#### À faire
Répète à l'identique l'intégralité du texte sur l'attribution des logements sociaux.

#### Texte fourni
• • • • • • •
La publication par la Documentation Française du rapport commandé par Madame Duflot sur les attributions des logements sociaux, me donne l’occasion d’évoquer cette question aux enjeux fondamentaux dans l’Habitat Participatif social.
« Je souhaite que la réflexion soit toujours ramenée à l’enjeu pour les personnes. Sans les considérer comme des dossiers. Et en partant aussi du principe que le sujet dont nous parlons, c’est le lieu où elles vont vivre, leur logement. Le processus doit leur laisser une place, les personnes doivent en faire partie, la décision doit leur appartenir ». Cécile Duflot, 16 janvier 2013
Car c’est bien là la question fondamentale des attributions de logements sociaux : les personnes qui en font la demande sont infiniment plus que des numéros de dossiers auxquels il faut in fine faire correspondre un logement. Ce sont des gens qui vont vivre là où un logement leur sera attribué, un traitement « quantitatif » du dossier n’est pas possible or c’est encore et trop souvent le cas.
• • • • • • •
#### Liste affichée
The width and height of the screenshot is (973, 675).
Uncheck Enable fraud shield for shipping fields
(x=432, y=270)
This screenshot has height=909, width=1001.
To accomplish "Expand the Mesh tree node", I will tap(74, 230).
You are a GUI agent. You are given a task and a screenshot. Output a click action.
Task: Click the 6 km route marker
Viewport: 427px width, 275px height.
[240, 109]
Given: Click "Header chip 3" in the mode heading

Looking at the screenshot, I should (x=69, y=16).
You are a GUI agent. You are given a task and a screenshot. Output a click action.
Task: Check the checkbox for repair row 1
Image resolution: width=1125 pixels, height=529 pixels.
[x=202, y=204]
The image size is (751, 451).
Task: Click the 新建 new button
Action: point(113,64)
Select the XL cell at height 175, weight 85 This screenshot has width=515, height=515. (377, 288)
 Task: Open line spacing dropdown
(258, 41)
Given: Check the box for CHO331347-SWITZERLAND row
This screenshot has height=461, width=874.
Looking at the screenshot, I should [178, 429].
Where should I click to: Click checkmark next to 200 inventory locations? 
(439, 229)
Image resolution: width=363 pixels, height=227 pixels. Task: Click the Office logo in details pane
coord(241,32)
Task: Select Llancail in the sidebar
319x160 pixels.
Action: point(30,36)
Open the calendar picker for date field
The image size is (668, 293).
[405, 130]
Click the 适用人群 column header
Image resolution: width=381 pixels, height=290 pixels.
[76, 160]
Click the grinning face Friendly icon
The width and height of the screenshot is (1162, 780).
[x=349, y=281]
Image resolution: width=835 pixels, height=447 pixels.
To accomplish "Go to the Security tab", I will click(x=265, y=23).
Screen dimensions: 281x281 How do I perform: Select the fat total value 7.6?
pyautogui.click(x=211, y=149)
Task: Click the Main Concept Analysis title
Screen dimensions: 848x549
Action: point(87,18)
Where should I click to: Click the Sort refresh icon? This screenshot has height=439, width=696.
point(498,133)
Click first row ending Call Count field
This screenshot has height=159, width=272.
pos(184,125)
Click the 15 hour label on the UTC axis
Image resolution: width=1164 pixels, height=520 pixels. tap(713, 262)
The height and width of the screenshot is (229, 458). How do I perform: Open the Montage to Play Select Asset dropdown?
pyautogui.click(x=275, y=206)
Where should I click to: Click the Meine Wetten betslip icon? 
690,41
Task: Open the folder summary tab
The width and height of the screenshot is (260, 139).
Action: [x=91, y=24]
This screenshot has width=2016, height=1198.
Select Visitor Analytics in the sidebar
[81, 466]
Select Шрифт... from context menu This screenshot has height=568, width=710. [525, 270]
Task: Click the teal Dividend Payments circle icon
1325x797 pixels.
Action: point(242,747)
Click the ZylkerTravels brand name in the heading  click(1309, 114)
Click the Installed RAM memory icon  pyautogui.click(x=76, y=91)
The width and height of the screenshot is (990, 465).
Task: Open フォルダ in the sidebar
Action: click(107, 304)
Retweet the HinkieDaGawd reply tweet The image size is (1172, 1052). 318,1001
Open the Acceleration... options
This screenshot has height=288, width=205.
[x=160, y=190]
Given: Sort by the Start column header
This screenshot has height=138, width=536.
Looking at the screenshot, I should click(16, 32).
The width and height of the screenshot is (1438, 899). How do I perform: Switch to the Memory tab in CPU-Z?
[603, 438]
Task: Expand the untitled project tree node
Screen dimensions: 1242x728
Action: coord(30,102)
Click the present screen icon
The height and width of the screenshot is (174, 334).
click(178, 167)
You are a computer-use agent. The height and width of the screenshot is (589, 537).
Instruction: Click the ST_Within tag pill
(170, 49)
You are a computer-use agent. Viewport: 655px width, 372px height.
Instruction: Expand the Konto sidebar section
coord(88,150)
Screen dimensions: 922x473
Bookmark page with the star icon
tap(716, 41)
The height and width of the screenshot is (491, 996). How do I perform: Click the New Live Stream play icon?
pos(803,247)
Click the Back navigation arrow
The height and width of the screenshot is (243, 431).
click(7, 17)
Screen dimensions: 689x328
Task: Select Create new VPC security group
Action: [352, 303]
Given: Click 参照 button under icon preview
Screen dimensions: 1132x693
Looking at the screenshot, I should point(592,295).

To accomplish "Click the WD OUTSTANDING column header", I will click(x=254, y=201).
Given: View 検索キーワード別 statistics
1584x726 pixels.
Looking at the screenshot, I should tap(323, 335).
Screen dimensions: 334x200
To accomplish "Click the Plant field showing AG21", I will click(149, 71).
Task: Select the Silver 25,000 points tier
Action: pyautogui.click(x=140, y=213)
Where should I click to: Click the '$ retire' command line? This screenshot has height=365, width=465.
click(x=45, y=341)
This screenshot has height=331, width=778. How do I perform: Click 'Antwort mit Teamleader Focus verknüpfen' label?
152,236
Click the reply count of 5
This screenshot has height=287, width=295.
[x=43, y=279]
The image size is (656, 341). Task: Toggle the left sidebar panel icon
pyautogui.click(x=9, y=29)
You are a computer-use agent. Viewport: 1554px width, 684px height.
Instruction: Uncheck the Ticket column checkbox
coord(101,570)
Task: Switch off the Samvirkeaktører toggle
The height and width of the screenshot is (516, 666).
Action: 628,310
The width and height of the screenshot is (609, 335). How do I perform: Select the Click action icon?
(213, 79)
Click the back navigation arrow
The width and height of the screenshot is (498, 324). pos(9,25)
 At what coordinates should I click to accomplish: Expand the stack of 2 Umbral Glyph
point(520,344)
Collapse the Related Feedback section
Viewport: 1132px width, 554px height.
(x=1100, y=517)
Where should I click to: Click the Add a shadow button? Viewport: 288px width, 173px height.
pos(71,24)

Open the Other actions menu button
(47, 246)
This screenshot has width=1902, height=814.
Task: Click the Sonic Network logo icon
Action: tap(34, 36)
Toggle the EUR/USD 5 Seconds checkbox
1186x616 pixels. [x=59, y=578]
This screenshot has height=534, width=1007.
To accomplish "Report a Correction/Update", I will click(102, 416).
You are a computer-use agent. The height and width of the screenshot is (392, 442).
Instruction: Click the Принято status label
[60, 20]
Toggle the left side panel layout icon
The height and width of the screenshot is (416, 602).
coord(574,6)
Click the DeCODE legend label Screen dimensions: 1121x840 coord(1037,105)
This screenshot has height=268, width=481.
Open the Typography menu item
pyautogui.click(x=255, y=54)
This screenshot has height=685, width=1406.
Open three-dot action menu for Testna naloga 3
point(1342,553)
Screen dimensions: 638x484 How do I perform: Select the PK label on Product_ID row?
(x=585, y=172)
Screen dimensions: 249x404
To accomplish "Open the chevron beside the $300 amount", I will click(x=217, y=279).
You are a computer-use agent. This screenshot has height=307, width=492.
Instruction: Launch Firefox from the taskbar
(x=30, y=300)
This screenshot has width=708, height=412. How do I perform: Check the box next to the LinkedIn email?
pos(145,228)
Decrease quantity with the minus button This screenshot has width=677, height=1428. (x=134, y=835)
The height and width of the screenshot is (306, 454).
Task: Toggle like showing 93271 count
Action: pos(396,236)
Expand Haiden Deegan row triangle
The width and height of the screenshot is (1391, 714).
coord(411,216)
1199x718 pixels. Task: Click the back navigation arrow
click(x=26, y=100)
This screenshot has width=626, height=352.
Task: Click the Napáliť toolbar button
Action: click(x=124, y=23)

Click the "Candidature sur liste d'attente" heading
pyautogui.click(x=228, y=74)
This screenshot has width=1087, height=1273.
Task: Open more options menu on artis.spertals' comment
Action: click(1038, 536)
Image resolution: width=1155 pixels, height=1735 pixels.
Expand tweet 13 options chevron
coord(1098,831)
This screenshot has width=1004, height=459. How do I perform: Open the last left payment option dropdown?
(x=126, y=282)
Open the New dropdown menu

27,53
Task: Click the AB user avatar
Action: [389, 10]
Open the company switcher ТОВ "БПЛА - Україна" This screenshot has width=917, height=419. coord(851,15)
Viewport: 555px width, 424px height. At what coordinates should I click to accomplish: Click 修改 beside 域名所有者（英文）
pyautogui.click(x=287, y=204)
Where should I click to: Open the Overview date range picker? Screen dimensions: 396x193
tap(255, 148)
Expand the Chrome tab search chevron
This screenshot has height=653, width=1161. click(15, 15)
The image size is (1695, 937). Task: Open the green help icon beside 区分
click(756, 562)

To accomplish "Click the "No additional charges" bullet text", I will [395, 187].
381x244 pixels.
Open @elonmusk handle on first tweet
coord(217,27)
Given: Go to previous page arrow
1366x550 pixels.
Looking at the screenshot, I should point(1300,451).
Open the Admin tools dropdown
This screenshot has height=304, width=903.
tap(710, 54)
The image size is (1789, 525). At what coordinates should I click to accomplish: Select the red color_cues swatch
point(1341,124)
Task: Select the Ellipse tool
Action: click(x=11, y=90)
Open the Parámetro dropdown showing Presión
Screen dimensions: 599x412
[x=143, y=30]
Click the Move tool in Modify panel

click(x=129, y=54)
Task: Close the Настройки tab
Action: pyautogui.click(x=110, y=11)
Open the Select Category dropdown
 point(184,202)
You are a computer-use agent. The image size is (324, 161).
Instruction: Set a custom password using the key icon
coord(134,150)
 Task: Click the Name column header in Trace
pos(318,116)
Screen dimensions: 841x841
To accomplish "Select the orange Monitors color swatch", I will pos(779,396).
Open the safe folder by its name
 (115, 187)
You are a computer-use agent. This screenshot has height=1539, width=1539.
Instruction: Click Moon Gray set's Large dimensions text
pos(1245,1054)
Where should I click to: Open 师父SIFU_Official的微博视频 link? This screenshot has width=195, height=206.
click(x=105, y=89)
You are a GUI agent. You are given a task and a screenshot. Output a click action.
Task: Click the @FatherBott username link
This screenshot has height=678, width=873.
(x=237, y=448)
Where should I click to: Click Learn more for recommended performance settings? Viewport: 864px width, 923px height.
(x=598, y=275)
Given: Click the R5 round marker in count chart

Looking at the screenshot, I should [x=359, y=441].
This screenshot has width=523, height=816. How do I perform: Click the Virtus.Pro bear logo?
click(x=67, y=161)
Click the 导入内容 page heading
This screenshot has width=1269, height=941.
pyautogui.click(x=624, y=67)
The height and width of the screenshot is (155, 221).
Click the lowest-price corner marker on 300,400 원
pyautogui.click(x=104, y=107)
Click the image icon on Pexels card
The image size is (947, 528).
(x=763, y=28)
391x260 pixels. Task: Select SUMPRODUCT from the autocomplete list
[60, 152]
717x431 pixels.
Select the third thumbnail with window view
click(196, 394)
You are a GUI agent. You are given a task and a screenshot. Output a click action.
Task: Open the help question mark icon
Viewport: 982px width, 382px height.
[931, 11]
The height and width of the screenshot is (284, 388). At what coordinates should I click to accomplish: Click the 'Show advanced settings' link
• • • • • • •
#### Réponse
La publication par la Documentation Française du rapport commandé par Madame Duflot sur les attributions des logements sociaux, me donne l’occasion d’évoquer cette question aux enjeux fondamentaux dans l’Habitat Participatif social.
« Je souhaite que la réflexion soit toujours ramenée à l’enjeu pour les personnes. Sans les considérer comme des dossiers. Et en partant aussi du principe que le sujet dont nous parlons, c’est le lieu où elles vont vivre, leur logement. Le processus doit leur laisser une place, les personnes doivent en faire partie, la décision doit leur appartenir ». Cécile Duflot, 16 janvier 2013
Car c’est bien là la question fondamentale des attributions de logements sociaux : les personnes qui en font la demande sont infiniment plus que des numéros de dossiers auxquels il faut in fine faire correspondre un logement. Ce sont des gens qui vont vivre là où un logement leur sera attribué, un traitement « quantitatif » du dossier n’est pas possible or c’est encore et trop souvent le cas.